Hi list,
We are currently experiencing deadlocks when using communicators other
than MPI_COMM_WORLD. So we made a very simple reproducer (Comm_create then
MPI_Barrier on the communicator - see end of e-mail).
We can reproduce the deadlock only with openib and with at least 8 cores
(no success with sm) and after ~20 runs average. Using larger number of
cores greatly increases the occurence of the deadlock. When the deadlock
occurs, every even process is stuck in MPI_Finalize and every odd process
is in MPI_Barrier.
So we tracked the bug in the changesets and found out that this patch seem
to have introduced the bug :
user: brbarret
date: Tue Aug 25 15:13:31 2009 +0000
summary: Per discussion in ticket #2009, temporarily disable the block CID
allocation
algorithms until they properly reuse CIDs.

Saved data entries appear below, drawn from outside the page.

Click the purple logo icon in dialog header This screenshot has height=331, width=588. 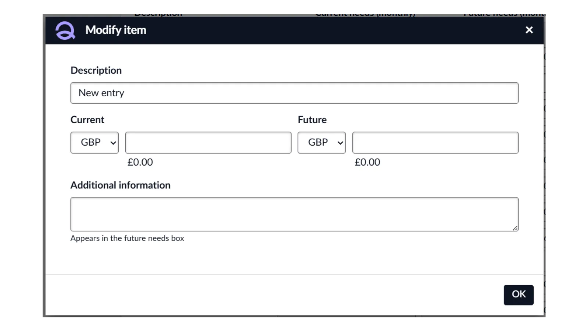pyautogui.click(x=65, y=30)
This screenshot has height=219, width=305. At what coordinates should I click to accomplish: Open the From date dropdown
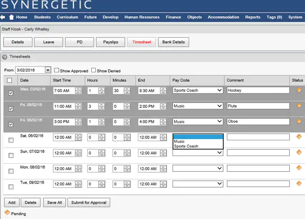(x=48, y=70)
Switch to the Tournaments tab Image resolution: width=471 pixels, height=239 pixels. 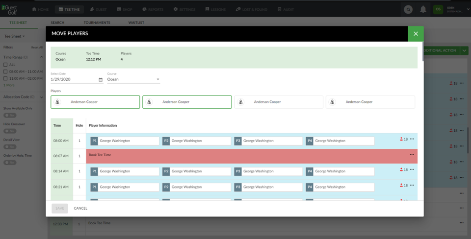point(97,23)
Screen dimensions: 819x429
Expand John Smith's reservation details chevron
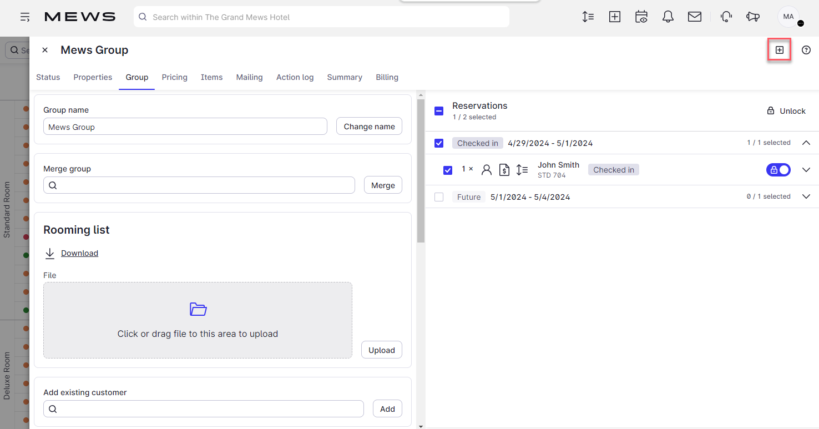click(806, 170)
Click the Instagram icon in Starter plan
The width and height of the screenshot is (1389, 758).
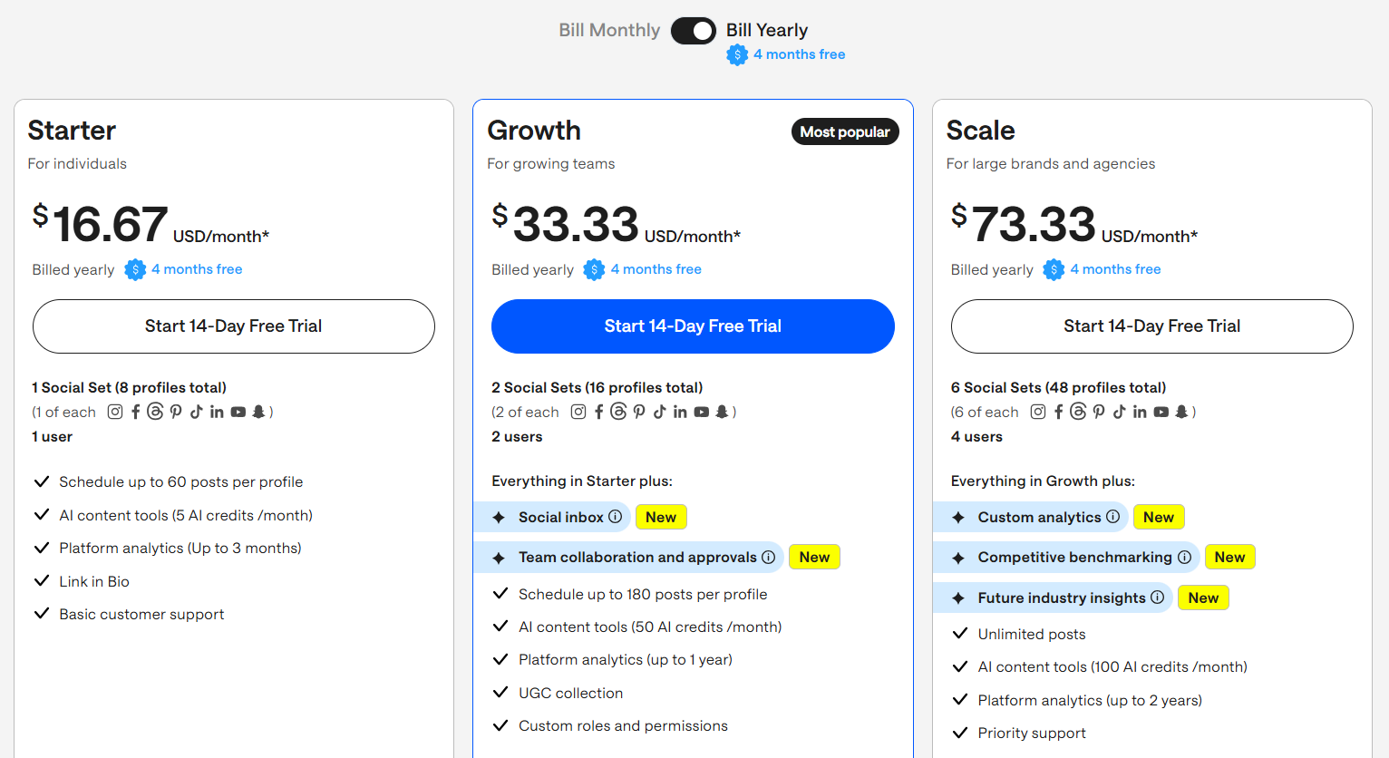click(115, 412)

Reverting to the non multi-thread cid allocator makes the deadlock
disappear.
I tried to dig further and understand why this makes a difference, with no
luck.
If anyone can figure out what's happening, that would be great ...
Thanks,
Sylvain
#include <mpi.h>
#include <stdio.h>
int main(int argc, char **argv) {
int rank, numTasks;
int range[3];
MPI_Comm testComm, dupComm;
MPI_Group orig_group, new_group;
MPI_Init(&argc, &argv);
MPI_Comm_rank(MPI_COMM_WORLD, &rank);
MPI_Comm_size(MPI_COMM_WORLD, &numTasks);
MPI_Comm_group(MPI_COMM_WORLD, &orig_group);
range[0] = 0; /* first rank */
range[1] = numTasks - 1; /* last rank */
range[2] = 1; /* stride */
MPI_Group_range_incl(orig_group, 1, &range, &new_group);
MPI_Comm_create(MPI_COMM_WORLD, new_group, &testComm);
MPI_Barrier(testComm);
MPI_Finalize();
return 0;
}